Must Love Mushrooms

Photos by Rich Smith


Cremini, portobello, shiitake, oyster, and button: Mushrooms come in all shapes and sizes, and they are a staple in any plant-based diet. Sure, you can toss them in salads and soups, but their “meaty” texture makes them a delicious, satisfying filling for veggie burgers, tacos, and ravioli. What’s more, mushrooms are a good source of nutrients like potassium, B vitamins, and fiber. And since they’re known to boost immunity, winter is the ideal time to experiment with mushroom-packed recipes. Check out these favorites shared by locals!


Whitebird’s Cavatelli

By Kevin Korman, Executive Chef | Serves 4



  • 1 Tbsp. olive oil
  • 1 shallot, minced
  • 2 garlic cloves, minced
  • 1/8 tsp. crushed red chili flakes
  • 8 oz. assorted sliced mushrooms (shiitake, oyster, cremini, etc.)
  • 1 small sweet potato, peeled and diced small
  • 1 Granny Smith apple, diced
  • 1 1/2 cups vegetable stock
  • 2 Tbsp. Parmesan cheese
  • 2 Tbsp. half & half
  • 2 Tbsp. fresh herbs (parsley, chives, tarragon, thyme), minced
  • Kosher salt to taste
  • Black pepper to taste
  • 2 cups cavatelli pasta, cooked
  • Shaved Parmesan for garnish


  • Heat the oil in a sauté pan. Add the shallot and minced garlic and sauté for 2 minutes or until golden.
  • Add the crushed red chili flakes and cook for 20 seconds.
  • Add the mushrooms and cook for 5-6 minutes or until caramelized.
  • Add the sweet potato, apple, and vegetable stock and cook for an additional 3-4 minutes.
  • Add the Parmesan, half & half, and herbs and season with salt and pepper to taste.
  • Toss in the pasta and stir. Serve garnished with shaved Parmesan cheese.



Did you know?

Although often grouped into the veggie category, mushrooms are actually classified as fungi – they don’t have leaves, seeds, or roots, and they don’t need light to survive.

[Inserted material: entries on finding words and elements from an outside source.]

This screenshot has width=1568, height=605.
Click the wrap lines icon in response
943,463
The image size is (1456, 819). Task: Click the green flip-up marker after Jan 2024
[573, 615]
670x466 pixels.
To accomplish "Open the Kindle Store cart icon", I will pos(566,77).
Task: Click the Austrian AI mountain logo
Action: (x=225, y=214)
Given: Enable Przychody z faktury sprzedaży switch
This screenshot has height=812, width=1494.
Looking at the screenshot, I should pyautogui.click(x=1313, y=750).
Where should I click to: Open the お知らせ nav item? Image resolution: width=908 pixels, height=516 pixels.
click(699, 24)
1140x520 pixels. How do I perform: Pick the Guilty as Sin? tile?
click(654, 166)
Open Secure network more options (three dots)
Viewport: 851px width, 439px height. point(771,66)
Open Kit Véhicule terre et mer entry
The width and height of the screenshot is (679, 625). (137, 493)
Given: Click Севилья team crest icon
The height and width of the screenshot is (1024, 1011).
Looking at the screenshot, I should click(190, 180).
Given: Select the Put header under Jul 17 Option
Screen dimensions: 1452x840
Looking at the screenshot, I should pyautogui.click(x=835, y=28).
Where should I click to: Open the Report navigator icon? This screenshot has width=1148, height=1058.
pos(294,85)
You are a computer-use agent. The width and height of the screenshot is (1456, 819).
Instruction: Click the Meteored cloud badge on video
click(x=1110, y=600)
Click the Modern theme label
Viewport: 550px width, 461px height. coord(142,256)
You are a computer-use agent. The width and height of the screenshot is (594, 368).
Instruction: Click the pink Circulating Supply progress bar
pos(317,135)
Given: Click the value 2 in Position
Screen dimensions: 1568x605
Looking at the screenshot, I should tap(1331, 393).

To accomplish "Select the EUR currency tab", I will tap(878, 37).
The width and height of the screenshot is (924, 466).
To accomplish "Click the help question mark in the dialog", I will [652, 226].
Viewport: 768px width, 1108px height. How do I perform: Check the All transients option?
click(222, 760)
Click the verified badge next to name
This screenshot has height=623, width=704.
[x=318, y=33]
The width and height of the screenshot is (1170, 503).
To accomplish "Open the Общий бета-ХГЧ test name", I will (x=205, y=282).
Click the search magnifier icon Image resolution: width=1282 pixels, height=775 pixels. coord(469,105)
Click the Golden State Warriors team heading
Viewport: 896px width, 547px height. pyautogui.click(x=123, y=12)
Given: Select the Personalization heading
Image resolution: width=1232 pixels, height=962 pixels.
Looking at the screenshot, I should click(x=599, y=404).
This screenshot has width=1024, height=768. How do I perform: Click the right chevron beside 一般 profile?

Doctor Monica Smith in Chattanooga

Dr. Monica Smith’s Garlic Mushrooms

Serves 4 as a side



  • 4 Tbsp. unsalted, grass-fed butter
  • 1 Tbsp. extra virgin olive oil
  • 1/2 red onion, chopped
  • 1 Ib. cremini mushrooms
  • 2 Tbsp. dry white wine
  • 1 tsp. fresh thyme leaves, chopped
  • 2 Tbsp. fresh parsley, chopped
  • 4 cloves garlic, minced
  • Salt and pepper to taste

*Organic ingredients recommended


  • Heat the butter and oil together in a large skillet over medium-high heat.
  • Add the onion and sauté until softened (about 3 minutes).
  • Add the mushrooms and cook for 4-5 minutes, or until golden and crispy on the edges.
  • Pour in the white wine and cook for 2 more minutes until reduced slightly.
  • Add the thyme leaves, half of the parsley, and garlic. Stir for 30 seconds, until fragrant – be careful not to let the garlic burn.
  • Season with salt and pepper, then sprinkle with the remaining parsley. Serve warm and enjoy!


Dr. Monica Smith, of North Chattanooga, loves to cook with nutrient-dense foods. She says, “Cooking this way ensures that the food tastes delicious and guarantees that my family is nourished and thriving!”